With a system that not only takes care of its viewers, but also provides clear benefits to sponsors, Hacker Noon’s business model does show significant upside potential in the next few years.
Its performance so far tangibly supports the plausibility of its business and demonstrates that the model can operate under the increased pressure from higher viewership.
2. Consistent Growth
Another key factor in Hacker Noon’s promise is the consistent growth that the site has shown. Viewership is ultimately the most important factor in the success or failure of the company. A higher number of viewers enables Hacker Noon to hike its sponsorship package prices, since the number of exposures that a company gets from sponsoring Hacker Noon increases.
Hacker Noon also benefits from the network effects of more viewers. When more people join Hacker Noon’s platform, it is highly likely that a proportion of these visitors are also willing and able to become writers. Since each writer comes with a unique set of experiences and fields of expertise, more writers should also correlate with a larger diversity of topics that appeal to a wider audience.
This process of visitors and writers adding value to the site attracts a larger viewership in a cyclical manner, which is likely to have been a large factor in the company’s growth in the past few years.
Also, with a more sustainable content generation process, Hacker Noon’s management can increasingly focus less on supervision, and work exclusively on strategic and directional challenges.

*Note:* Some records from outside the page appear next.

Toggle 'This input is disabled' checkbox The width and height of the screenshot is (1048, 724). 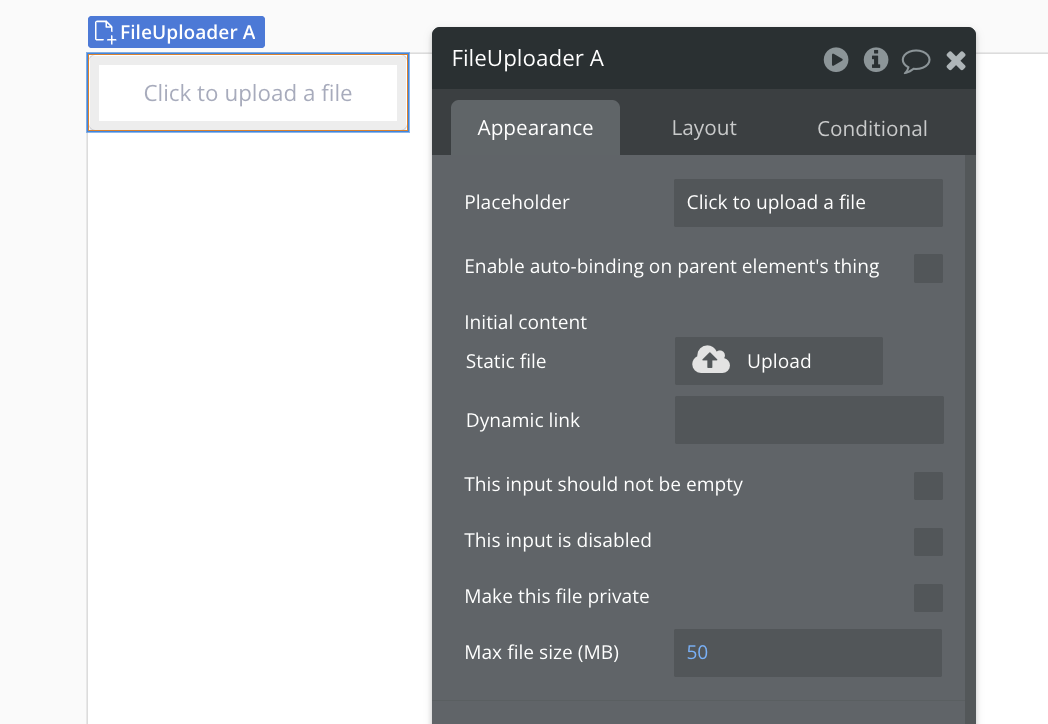[x=928, y=542]
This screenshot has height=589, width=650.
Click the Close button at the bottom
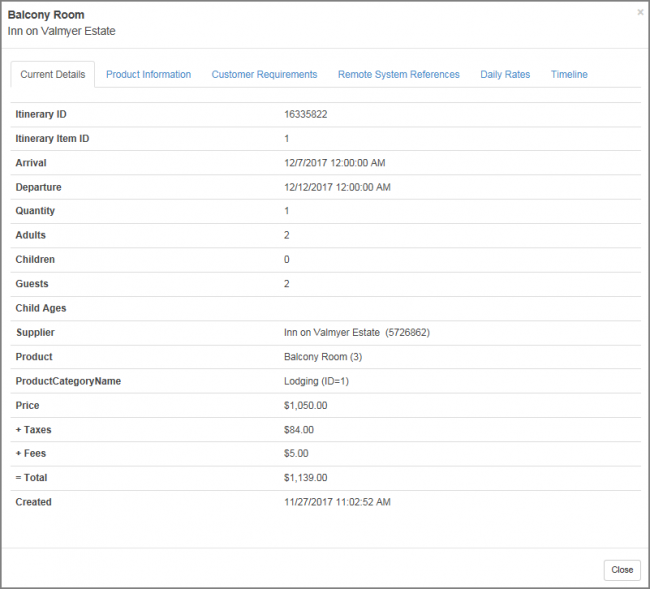click(x=622, y=569)
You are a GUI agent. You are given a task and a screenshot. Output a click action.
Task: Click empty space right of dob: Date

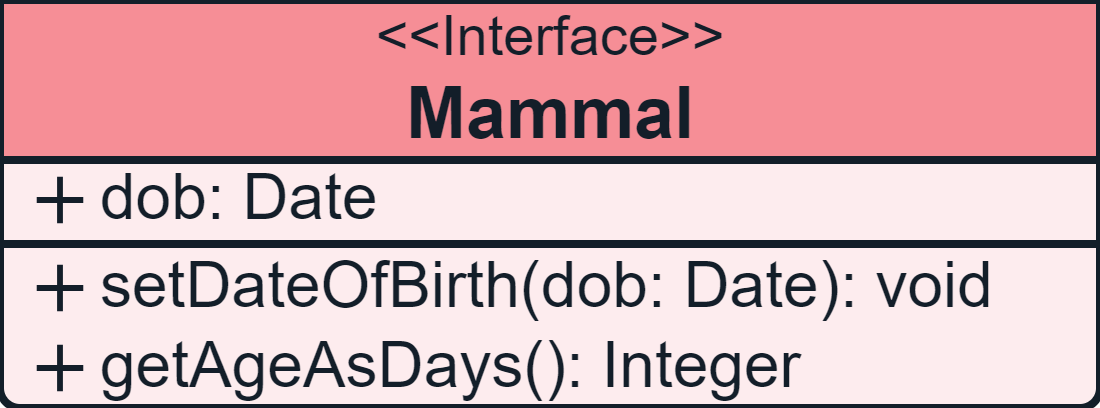tap(737, 201)
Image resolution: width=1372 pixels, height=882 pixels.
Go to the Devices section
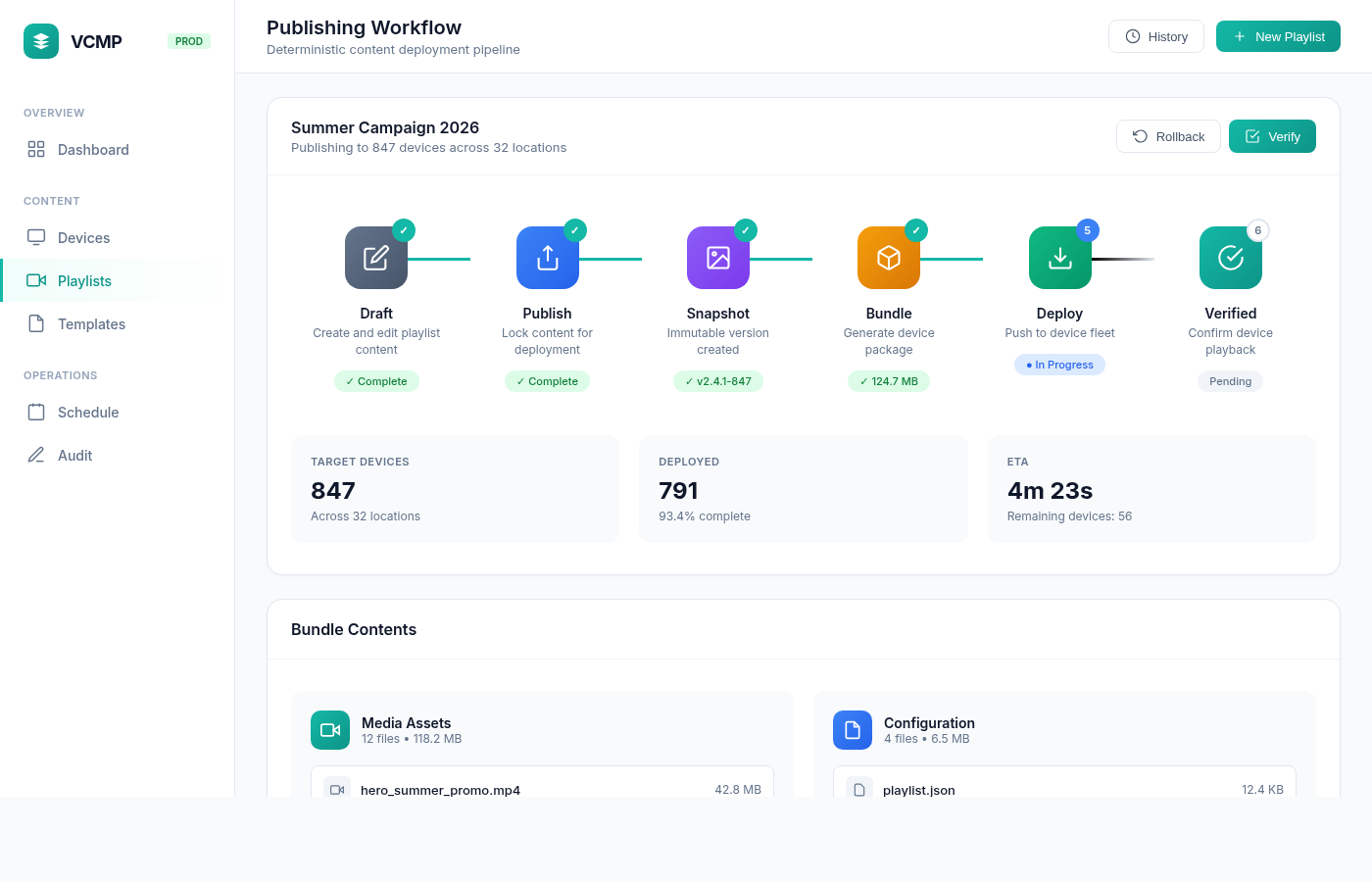(83, 238)
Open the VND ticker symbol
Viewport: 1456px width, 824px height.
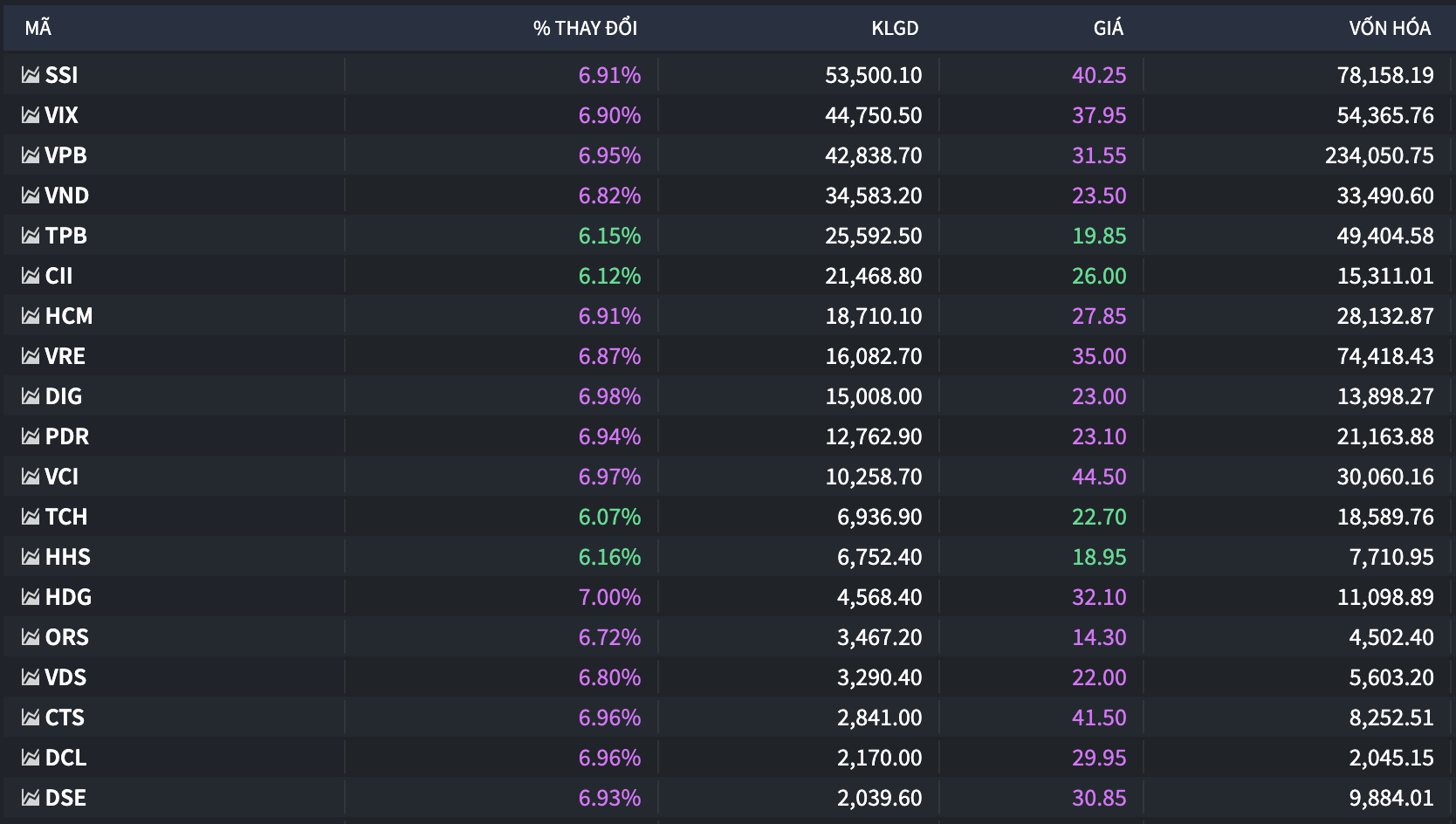click(67, 196)
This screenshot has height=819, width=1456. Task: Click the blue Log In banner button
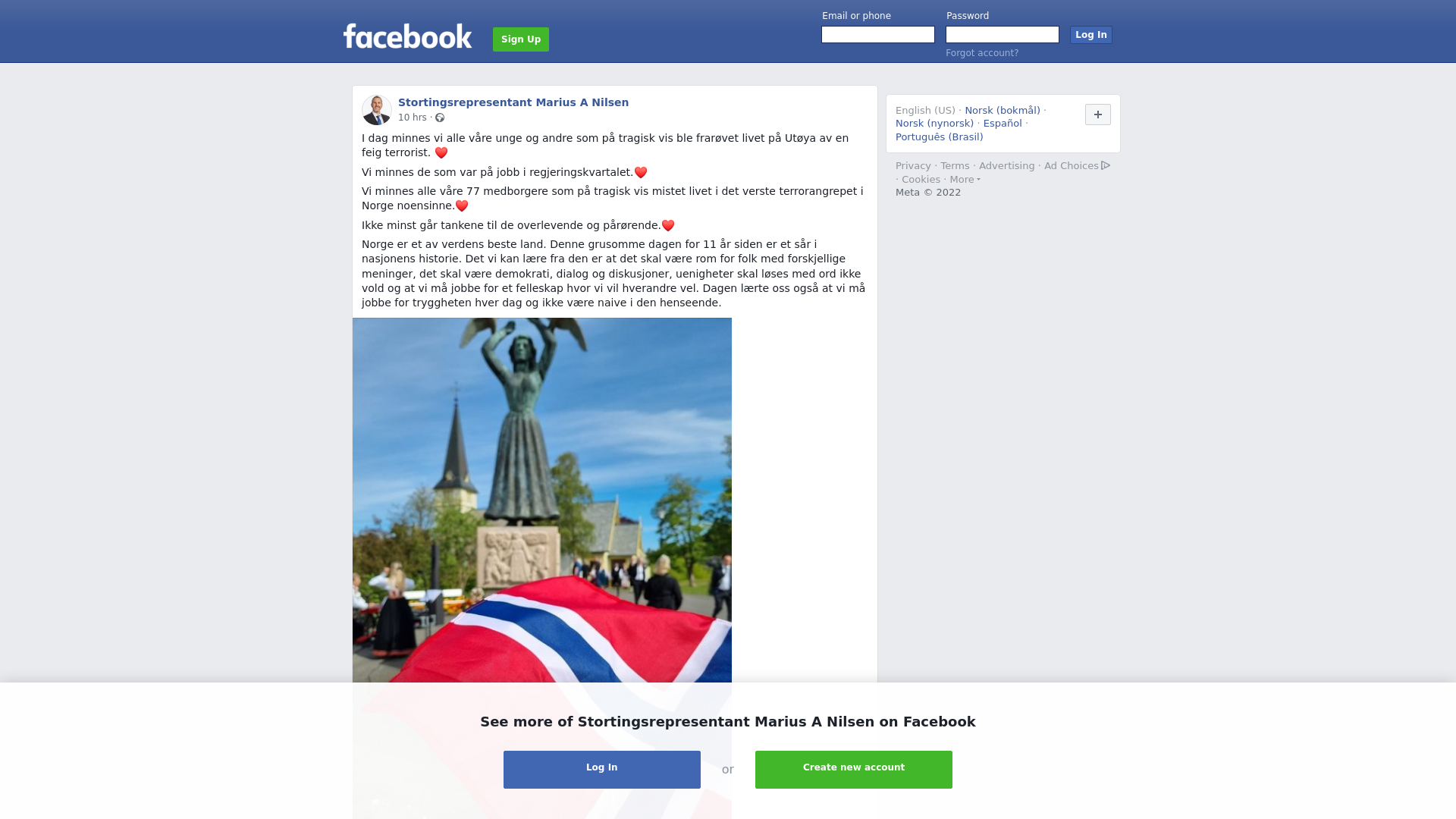coord(602,770)
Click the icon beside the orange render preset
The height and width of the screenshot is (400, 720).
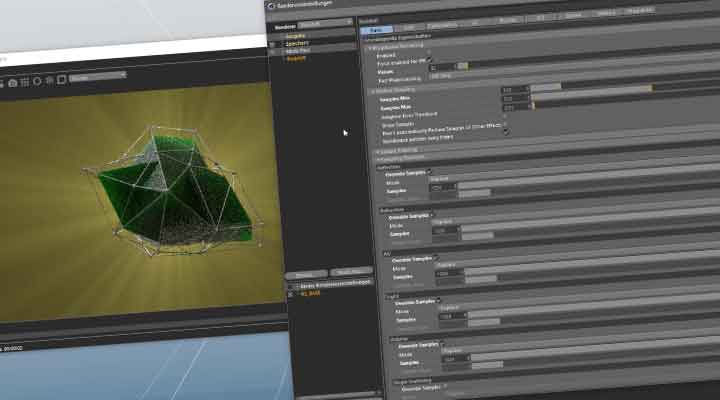click(x=291, y=295)

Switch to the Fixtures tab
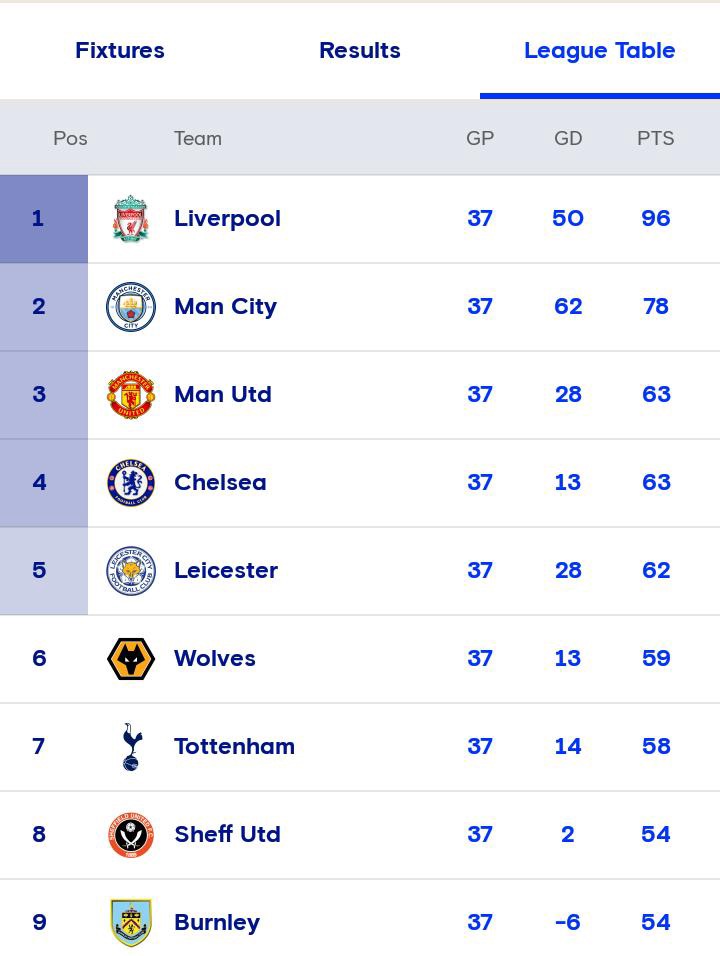120,50
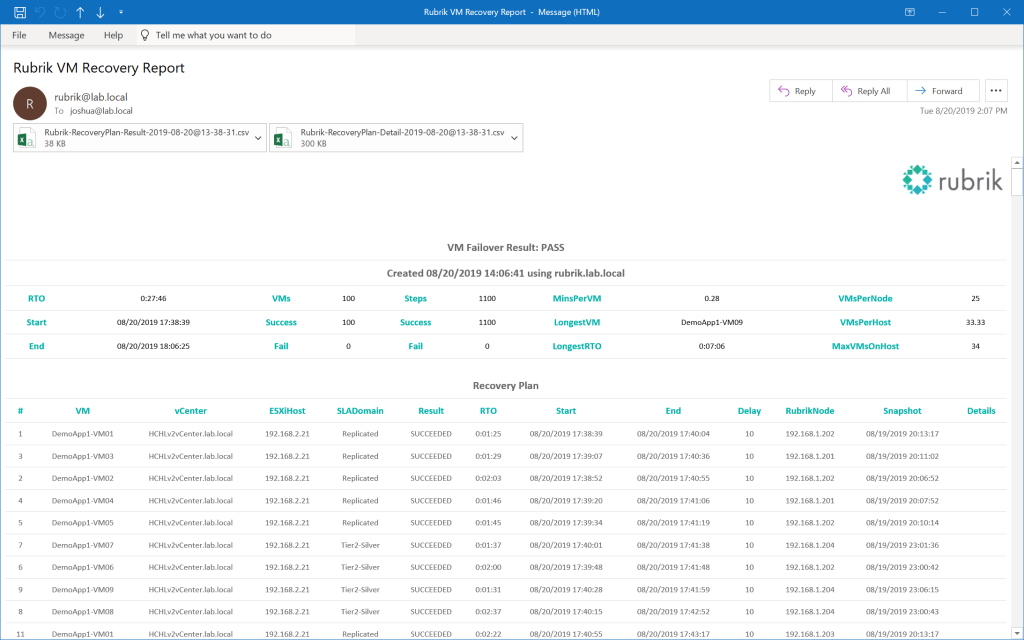Viewport: 1024px width, 640px height.
Task: Click the Save icon in quick access toolbar
Action: 20,12
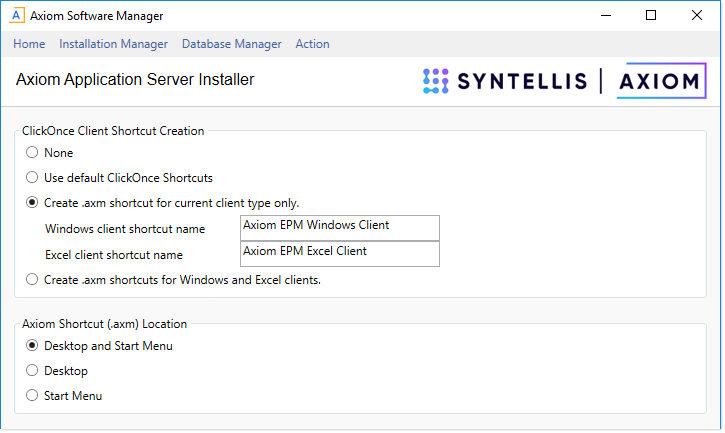The width and height of the screenshot is (725, 433).
Task: Click the Windows client shortcut name field
Action: [x=340, y=227]
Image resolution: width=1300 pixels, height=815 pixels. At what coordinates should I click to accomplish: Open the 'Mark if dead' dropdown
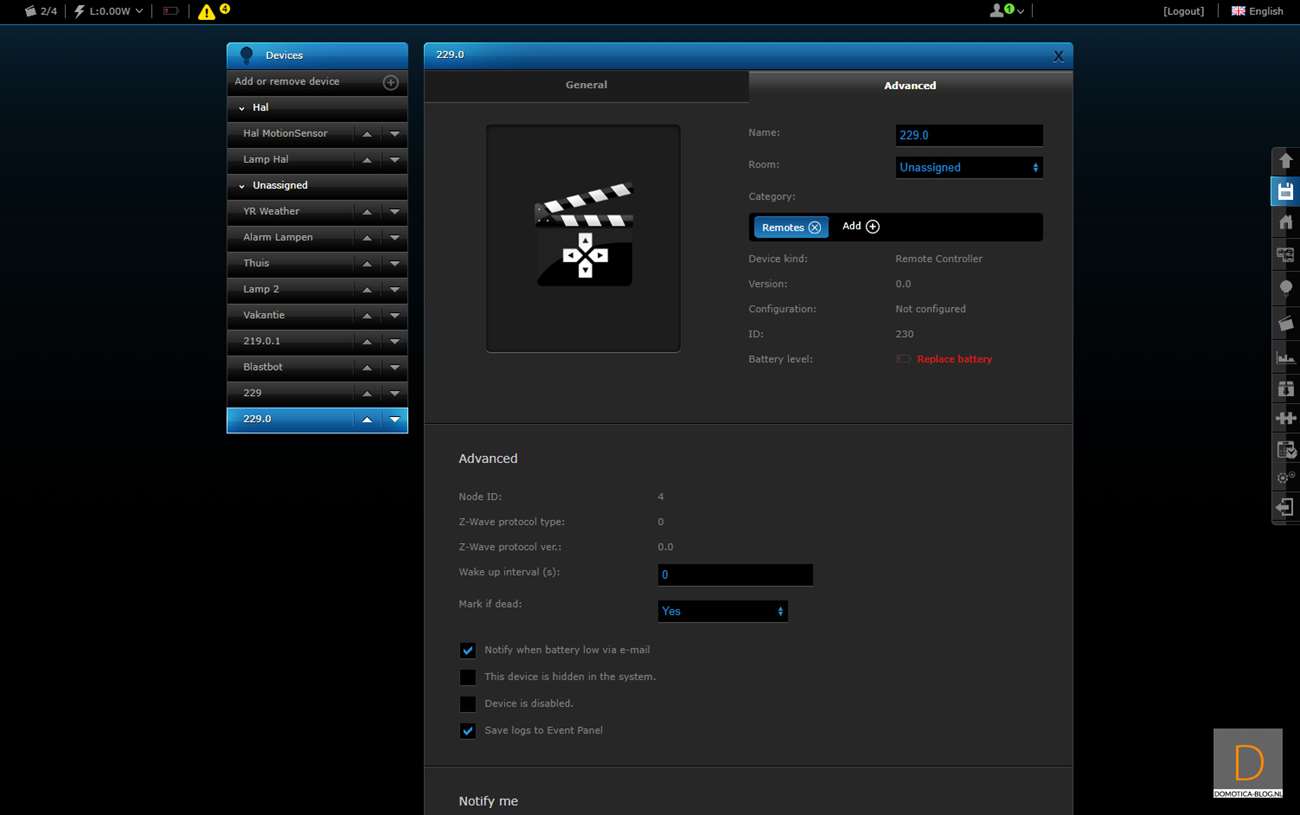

3. Clear and Promising Roadmap
Though Hacker Noon’s historicals are all normal and healthy, the company’s most encouraging indicator is its plan for future growth. Hacker Noon’s roadmap is very well detailed and reasonable. It’s recognized a few problems with the current business, and presented potential solutions to each problem
First and foremost, they discussed their reliance on external content management systems, and have indicated that starting their own site is one of their most pressing priorities. This seems to be one of the primary reasons of this round of funding, and the exigence for this project is clear.
By managing its own content, Hacker Noon can once again access its sponsors and regain the revenue that was lost between Q2 – Q3 of 2018. It can also be much more flexible with how it manages the website, which should be a significant advantage in the upcoming years when it needs to manage more and more users.
Hacker Noon’s other revenue streams under development are also very promising. While the benefits it can raise from the podcast are clear and immediate, its job board has more potential in the long run.
Especially considering its viewer demographic’s high value to companies, tech firms, large or small, are likely be interested in posting job openings to Hacker Noon, and with more development and marketing, Hacker Noon can be sure to derive much value from this job board idea.
Hacker Noon has already shown an ability to scale and reach millions of people. This type of user traction and product market fit drives our confidence that this is a really exciting investment opportunity.
We’d be remiss if we didn’t also recognize the management team’s ability to grow this into one of the top media sites currently online with nearly no outside capital to date versus similar websites.
This is a testament to management’s ability to build a capital efficient and highly scalable business that will be very attractive to many of these media outlets in the years to come.
We think Hacker Noon can be a very interesting acquisition opportunity down the road. Medium already tried to acquire them, and we think this team will only continue to garner interest and provide a healthy exit to investors.
For these reasons Hacker Noon is a Top Deal, and one of the best currently available for investment.